→ Daftar Tugas
a) Menurut teks tentang pemecahan masalah, mengapa penguasaan metode pemecahan masalah menjadi sangat penting? Jawab dalam satu sampai tiga kalimat.
b) Tuliskan lanjutan teks tentang pemecahan masalah, dimulai setelah kalimat terakhir yang ditampilkan.

------ Halaman ------

A. Tinjauan Teori
Pemecahan masalah didefinisikan sebagai suatu proses penghilangan perbedaan atau ketidak-sesuaian yang terjadi antara hasil yang diperoleh dan hasil yang diinginkan (Hunsaker, 2005). Salah satu bagian dari proses pemecahan masalah adalah pengambilan keputusan (decision making), yang didefinisikan sebagai memilih solusi terbaik dari sejumlah alternatif yang tersedia (Hunsaker, 2005). Pengambilan keputusan yang tidak tepat, akan mempengaruhi kualitas hasil dari pemecahan masalah yang dilakukan.
Kemampuan untuk melakukan pemecahan masalah adalah ketrampilan yang dibutuhkan oleh hampir semua orang dalam setiap aspek kehidupannya. Jarang sekali seseorang tidak menghadapi masalah dalam kehidupannya sehari-hari. Pekerjaan seorang manajer, secara khusus, merupakan pekerjaan yang mengandung unsur pemecahan masalah di dalamnya. Bila tidak ada masalah di dalam banyak organisasi, mungkin tidak akan muncul kebutuhan untuk mempekerjakan para manajer. Untuk itulah sulit untuk dapat diterima bila seorang yang tidak memiliki kompetensi untuk menyelesaikan masalah, menjadi seorang manajer (Whetten & Cameron, 2002).
Ungkapan di atas memberikan gambaran yang jelas kepada kita semua bahwa sulit untuk menghindarkan diri kita dari masalah, karena masalah telah menjadi bagian yang tidak terpisahkan dalam kehidupan kita, baik kehidupan sosial, maupun kehidupan profesional kita. Untuk itulah penguasaan atas metode pemecahan masalah menjadi sangat penting, agar kita terhindar dari tindakan Jump to conclusion, yaitu proses penarikan kesimpulan terhadap suatu masalah tanpa melalui proses analisa masalah secara benar, serta didukung oleh bukti-bukti atau informasi yang akurat. Ada kecenderungan bahwa orang-orang, termasuk para manajer mempunyai kecenderungan alamiah untuk memilih solusi pertama yang masuk akal yang muncul dalam benak mereka (March & Simon, 1958; March, 1994; Koopman, Broekhuijsen, & Weirdsma, 1998). Sayangnya, pilihan pertama yang mereka ambil seringkali bukanlah solusi terbaik. Secara tipikal, dalam pemecahan masalah, kebanyakan orang menerapkan solusi yang kurang dapat diterima atau kurang memuaskan, dibanding solusi yang optimal atau yang ideal (Whetten & Cameron, 2002). Pemecahan masalah yang tidak optimal ini, bukan tidak mungkin dapat memunculkan masalah baru yang lebih rumit dibandingkan dengan masalah awal.

------ Data Hasil Ekstraksi ------

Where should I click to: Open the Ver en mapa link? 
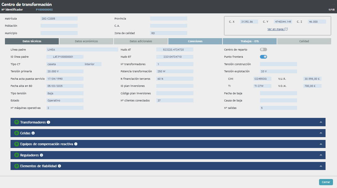[275, 29]
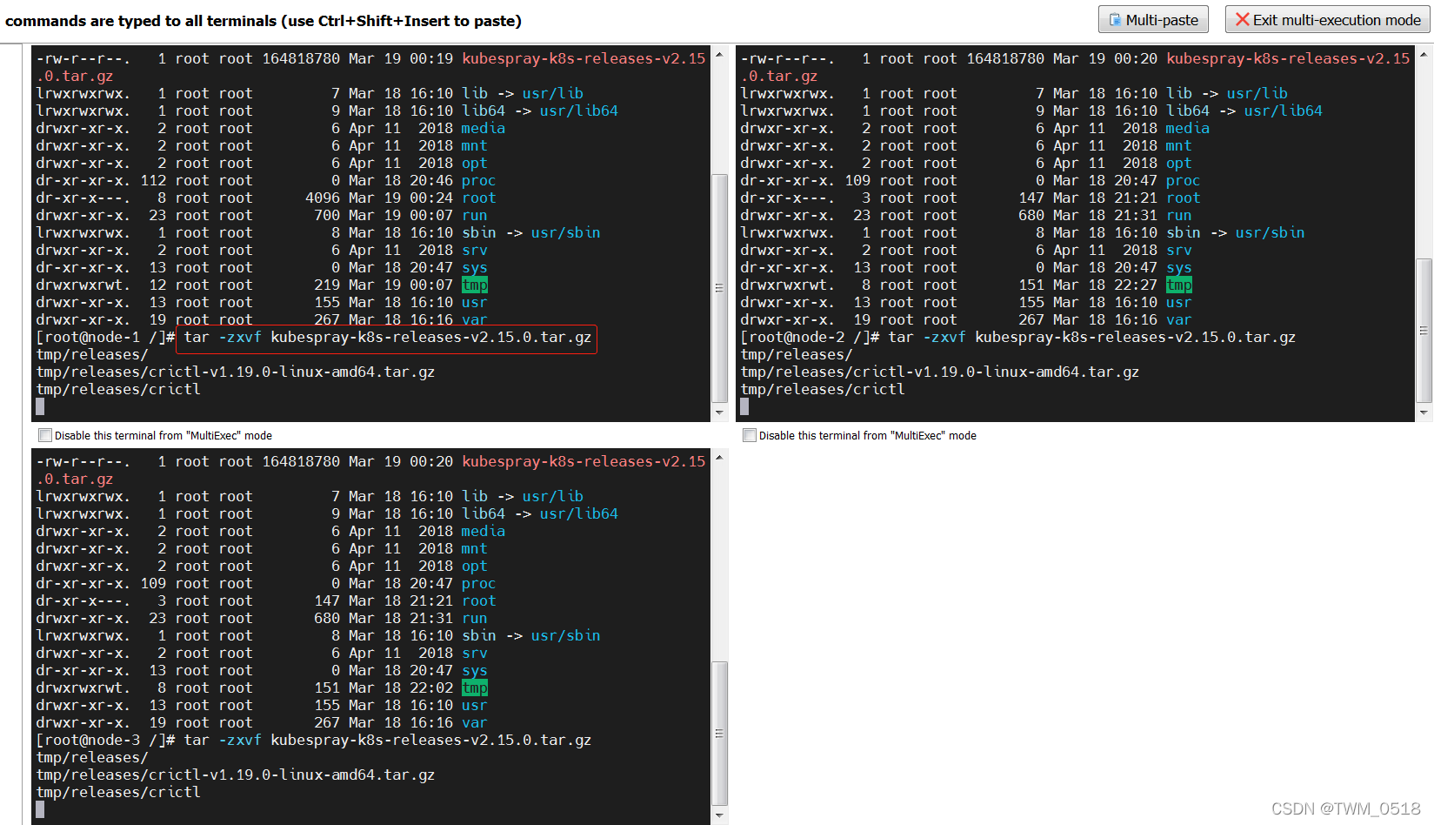
Task: Click the proc directory name in node-3
Action: pos(478,584)
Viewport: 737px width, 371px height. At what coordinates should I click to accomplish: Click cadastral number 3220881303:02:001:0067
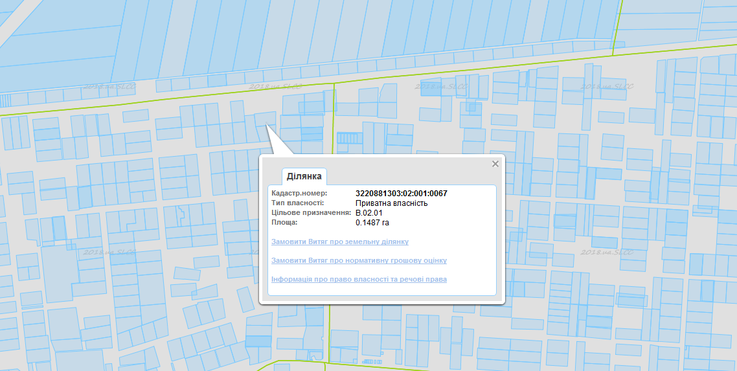tap(402, 194)
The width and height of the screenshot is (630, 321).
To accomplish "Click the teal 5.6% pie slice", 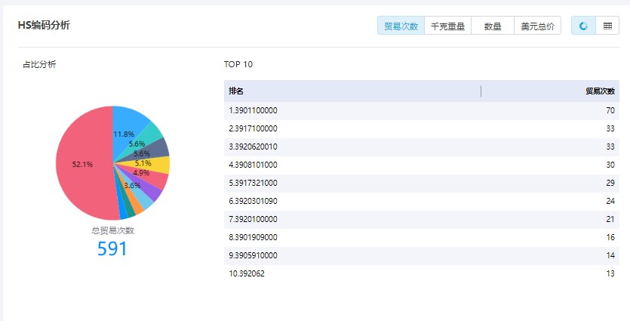I will 148,138.
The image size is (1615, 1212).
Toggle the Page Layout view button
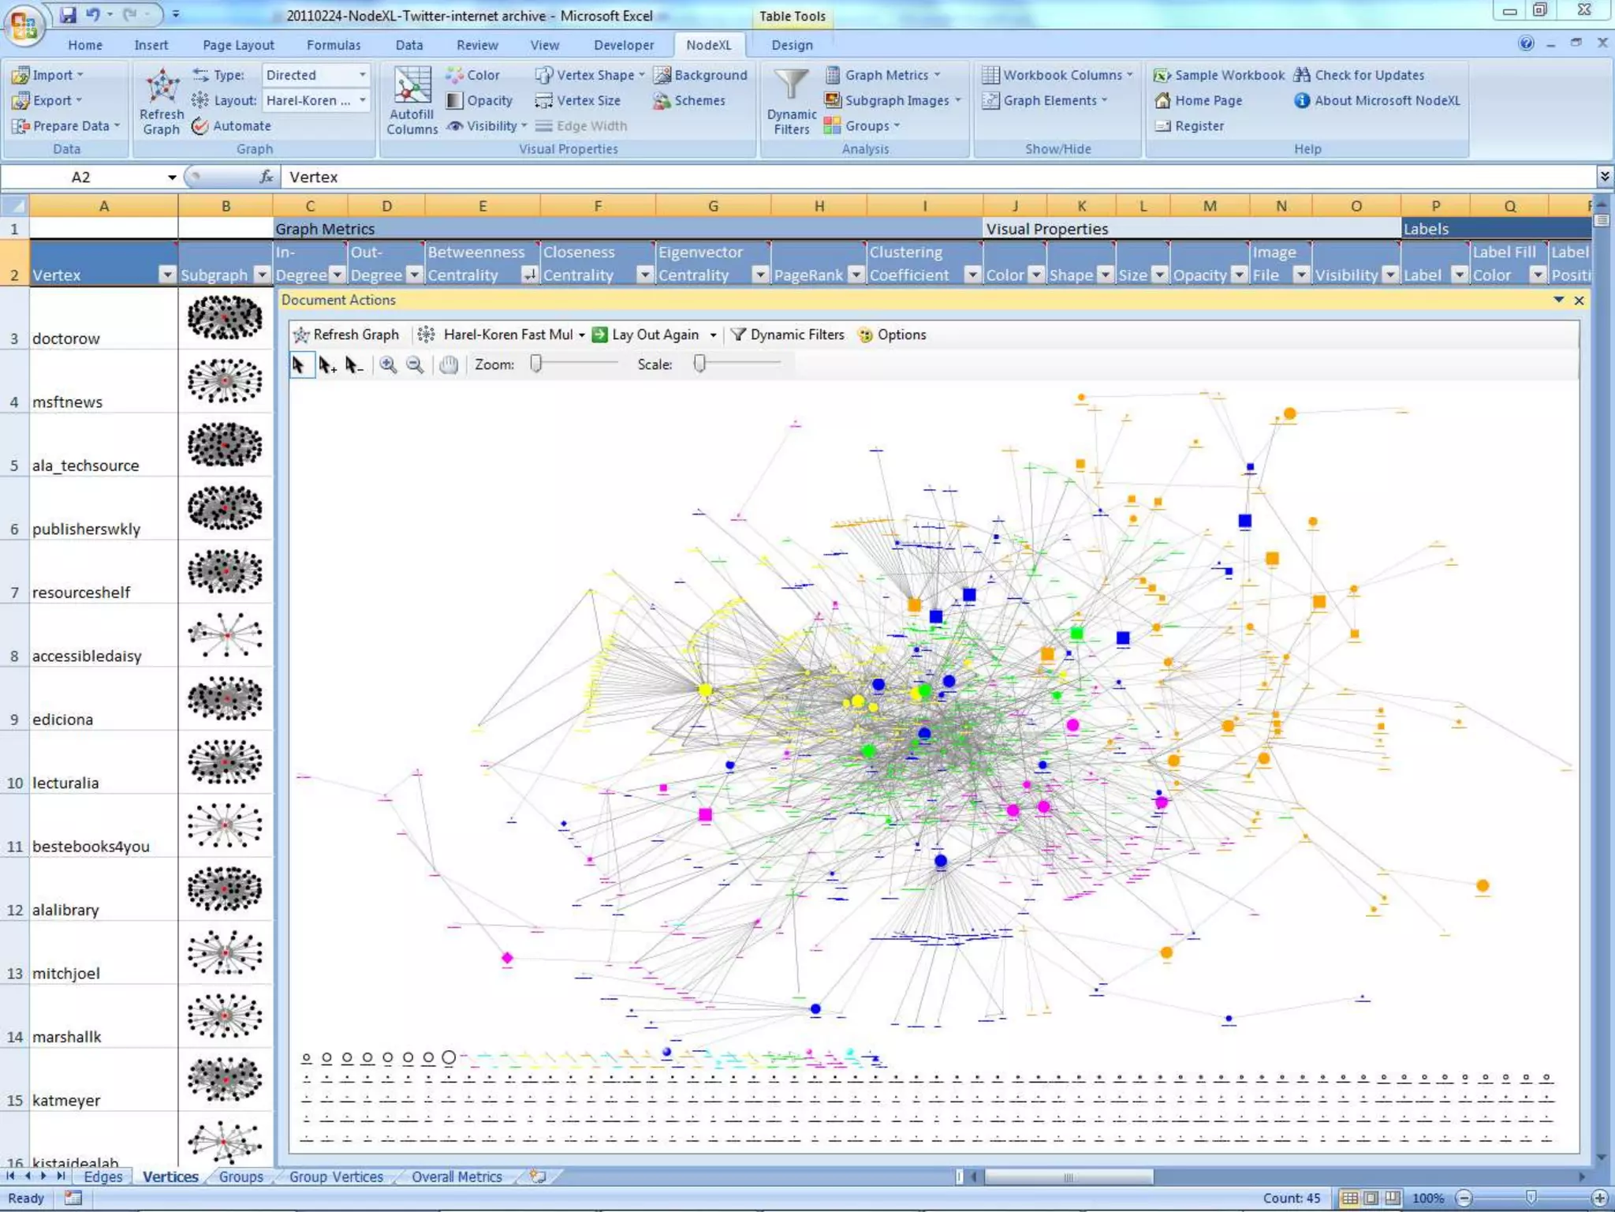1371,1198
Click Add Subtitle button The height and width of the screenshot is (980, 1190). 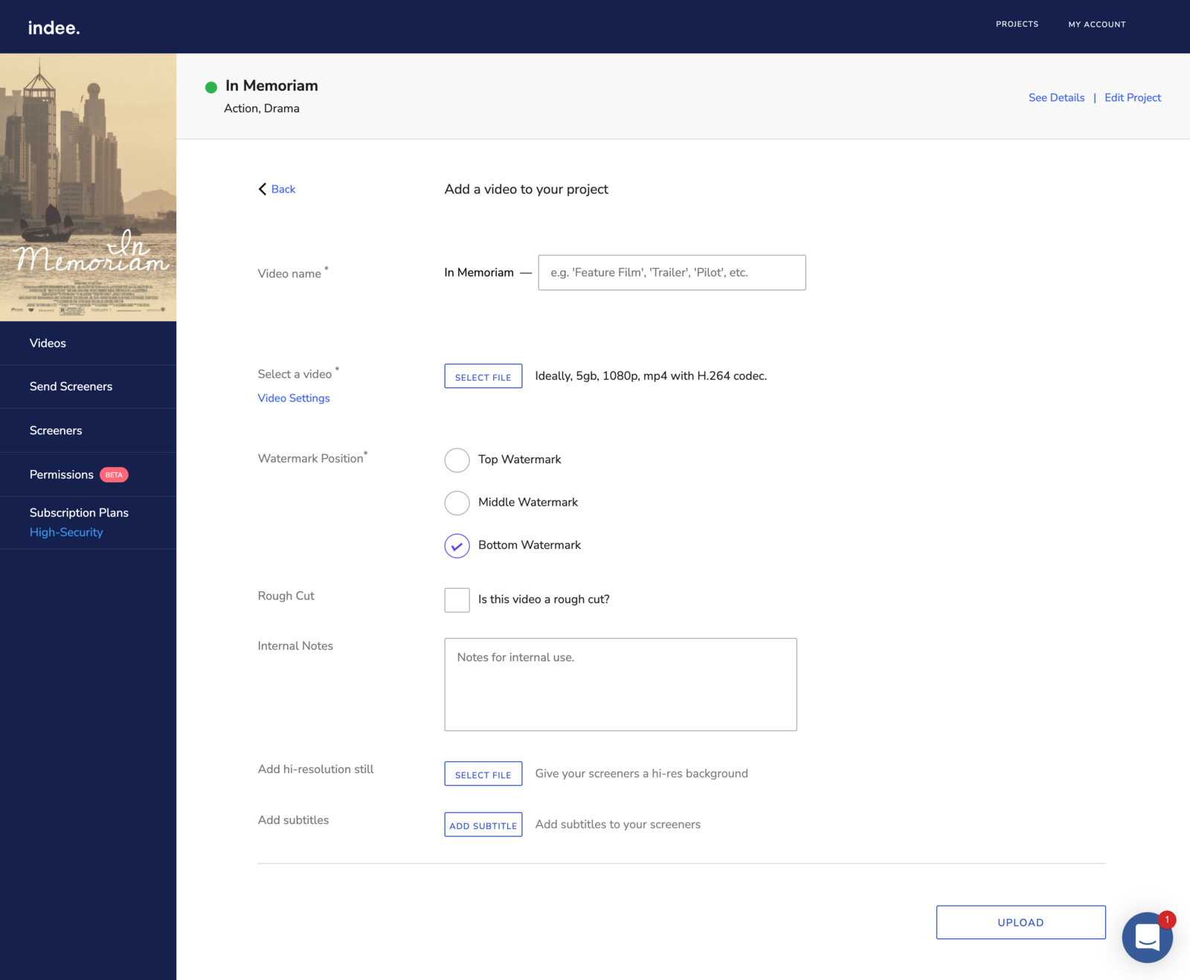pos(483,825)
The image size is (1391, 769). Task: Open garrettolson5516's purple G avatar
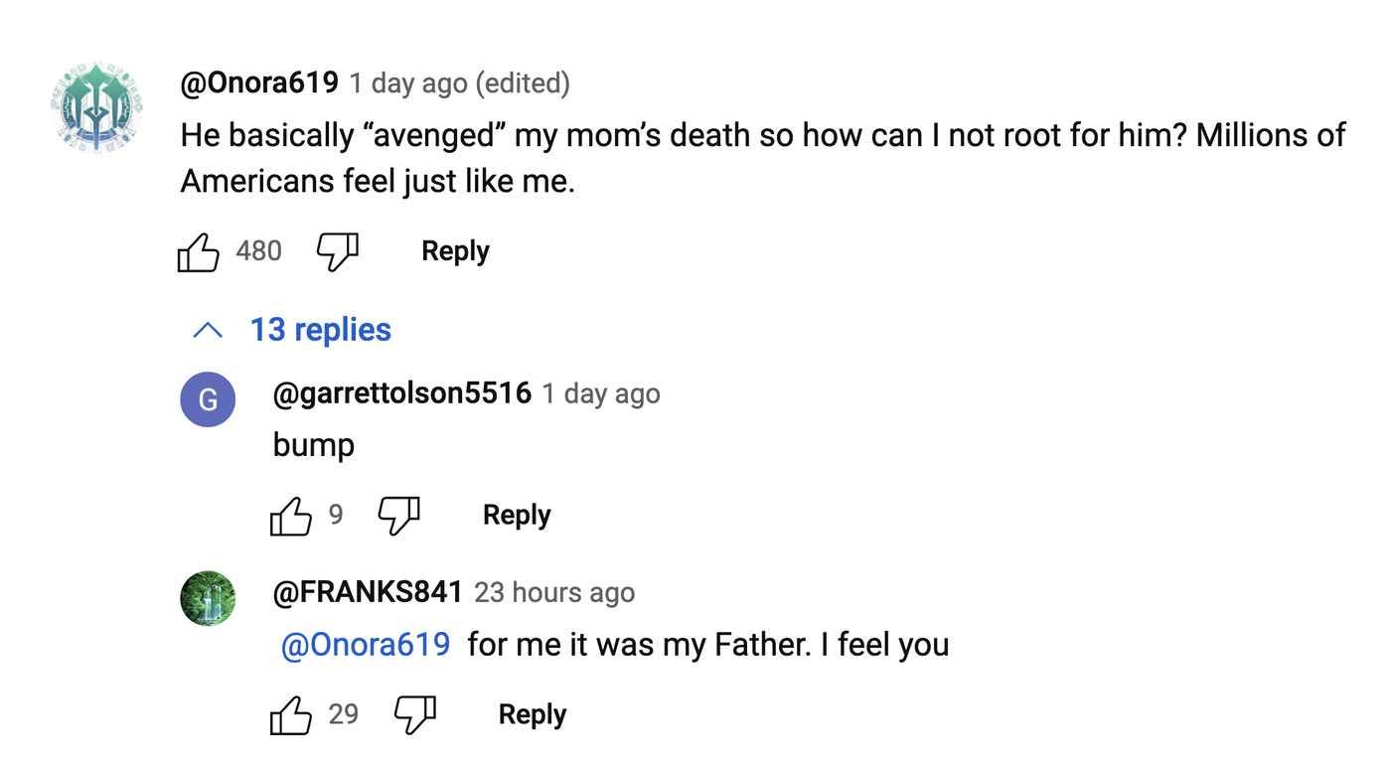pos(208,399)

------

→ Jawaban yang Diharapkan
a) Masalah sulit dihindari karena sudah menjadi bagian yang tidak terpisahkan dari kehidupan sosial maupun profesional kita. Karena itu, penguasaan metode pemecahan masalah penting agar kita terhindar dari tindakan jump to conclusion. Tindakan itu berarti menarik kesimpulan terhadap suatu masalah tanpa analisa masalah yang benar dan tanpa dukungan bukti atau informasi yang akurat.

b)
B. Proses Pemecahan Masalah
Dalam memecahkan masalah ada beberapa tahap yang dilalui. Polya menyarankan tahap-tahap tersebut sebagai berikut;
(1) Memahami soal atau masalah;
(2) Membuat suatu rencana atau cara untuk menyelesaikannya;
(3) Melaksanakan rencana;
(4) Menelaah kembali terhadap semua langkah yang telah dilakukan (Ruseffendi,2006).
Memahami masalah artinya membuat representasi internal terhadap masalah, yaitu memberikan perhatian pada informasi yang relevan, mengabaikan hal-hal yang tidak relevan, dan memutuskan bagaimana merepresentasikan masalah. Untuk mempermudah memahami masalah dan mempermudah mendapatkan gambaran umum penyelesaian, sebaiknya hal-hal yang penting hendaknya dicatat, dan kalau perlu dibuatkan tabelnya atau pun dibuat sket atau grafiknya.
Membuat suatu rencana atau cara untuk menyelesaikannya, maksudnya adalah merumuskan model matematika dari soal yang diberikan. Untuk itu, perlu adanya aturan-aturan tertentu yang dibuat oleh siswa selama proses pemecahan masalah berlangsung sehingga dapat dipastikan tidak akan ada satupun alternatif yang terabaikan. Kemampuan ini sangat tergantung dari pengalaman siswa dalam menjawab soal. Semakin banyak variasi pengalaman siswa, ada kecenderungan siswa lebih kreatif dalam menyusun rencana. Melaksanakan rencana, yaitu menyelesaikan model matematika yang telah dirumuskan. Dengan kata lain siswa meyelesaikan soal itu dengan cara yang telah dirumuskan pada tahap dua. Menelaah kembali terhadap semua langkah yang telah dilakukan, yaitu berkaitan dengan penulisan hasil akhir sesuai permintaan soal, memeriksa setiap langkah kerja, termasuk juga melihat alternatif penyelesaian yang lebih baik.
C. Strategi Pemecahan Masalah
Sebuah persoalan tidak termasuk ke dalam masalah jika persoalan itu dapat diselesaikan dengan prosedur algoritme tertentu. Untuk pemecahan masalah sesungguhnya, peserta didik harus menarik sejumlah kecakapan dan pengetahuan mereka sebelumnya, kemudian memadukan itu semua dalam suatu cara baru untuk tiba pada suatu penyelesaian. Untuk itu, diperlukan berbagai strategi yang dapat membantu mereka dalam memecahkan masalah.
Dari banyak deskripsi mengenai strategi-strategi pemecahan masalah, beberapa yang terkenal adalah seperti yang dikemukakan oleh Polya dan Pasmep (dalam Shadiq, 2004). Strategi-strategi tersebut diantaranya adalah: Mencoba nilai-nilai atau kasus-kasus yang khusus; Menggunakan diagram; Mencobakan pada soal yang lebih sederhana; Membuat tabel; Memecah tujuan; Memperhitungkan setiap kemungkinan; Berfikit logis; Menemukan pola; Bergerak dari belakang.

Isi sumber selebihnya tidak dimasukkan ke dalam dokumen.